Dataset records:
□ □ □

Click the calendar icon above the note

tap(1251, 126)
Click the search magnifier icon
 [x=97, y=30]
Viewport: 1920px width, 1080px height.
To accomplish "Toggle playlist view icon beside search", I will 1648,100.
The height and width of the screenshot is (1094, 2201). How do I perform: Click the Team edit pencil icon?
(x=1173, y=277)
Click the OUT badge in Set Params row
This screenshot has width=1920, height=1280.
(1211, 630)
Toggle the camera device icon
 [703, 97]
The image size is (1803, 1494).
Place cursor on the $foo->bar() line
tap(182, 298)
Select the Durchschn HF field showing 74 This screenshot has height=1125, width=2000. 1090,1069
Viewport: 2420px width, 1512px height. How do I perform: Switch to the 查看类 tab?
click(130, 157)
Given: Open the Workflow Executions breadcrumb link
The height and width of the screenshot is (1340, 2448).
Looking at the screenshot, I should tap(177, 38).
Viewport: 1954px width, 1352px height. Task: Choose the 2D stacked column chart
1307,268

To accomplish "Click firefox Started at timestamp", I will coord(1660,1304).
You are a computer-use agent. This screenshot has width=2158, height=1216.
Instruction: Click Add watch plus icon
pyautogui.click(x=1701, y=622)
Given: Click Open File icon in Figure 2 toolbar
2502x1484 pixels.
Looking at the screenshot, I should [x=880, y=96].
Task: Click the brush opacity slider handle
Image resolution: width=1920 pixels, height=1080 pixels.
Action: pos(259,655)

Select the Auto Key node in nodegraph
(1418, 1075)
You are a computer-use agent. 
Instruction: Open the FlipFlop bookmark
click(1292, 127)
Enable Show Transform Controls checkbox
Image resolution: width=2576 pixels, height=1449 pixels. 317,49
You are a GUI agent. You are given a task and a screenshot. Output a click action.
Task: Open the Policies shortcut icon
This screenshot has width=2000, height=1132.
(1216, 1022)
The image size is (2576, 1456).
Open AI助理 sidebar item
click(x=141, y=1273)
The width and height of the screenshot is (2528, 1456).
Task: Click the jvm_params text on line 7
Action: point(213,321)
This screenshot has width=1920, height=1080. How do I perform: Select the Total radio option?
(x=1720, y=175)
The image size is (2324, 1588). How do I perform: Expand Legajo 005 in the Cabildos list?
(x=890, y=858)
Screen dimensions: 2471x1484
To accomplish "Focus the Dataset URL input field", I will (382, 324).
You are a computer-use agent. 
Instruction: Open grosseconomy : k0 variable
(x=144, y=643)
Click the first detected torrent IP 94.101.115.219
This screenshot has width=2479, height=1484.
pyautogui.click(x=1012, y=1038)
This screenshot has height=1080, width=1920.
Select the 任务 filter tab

□ □ □

ASSIGNMENT: Search the entries for the string "accomplish". Copy every line that has it.

SOLUTION FOR THIS EXERCISE:
To accomplish "Toggle playlist view icon beside search", I will 1648,100.
To accomplish "Click firefox Started at timestamp", I will coord(1660,1304).
To accomplish "Focus the Dataset URL input field", I will (382, 324).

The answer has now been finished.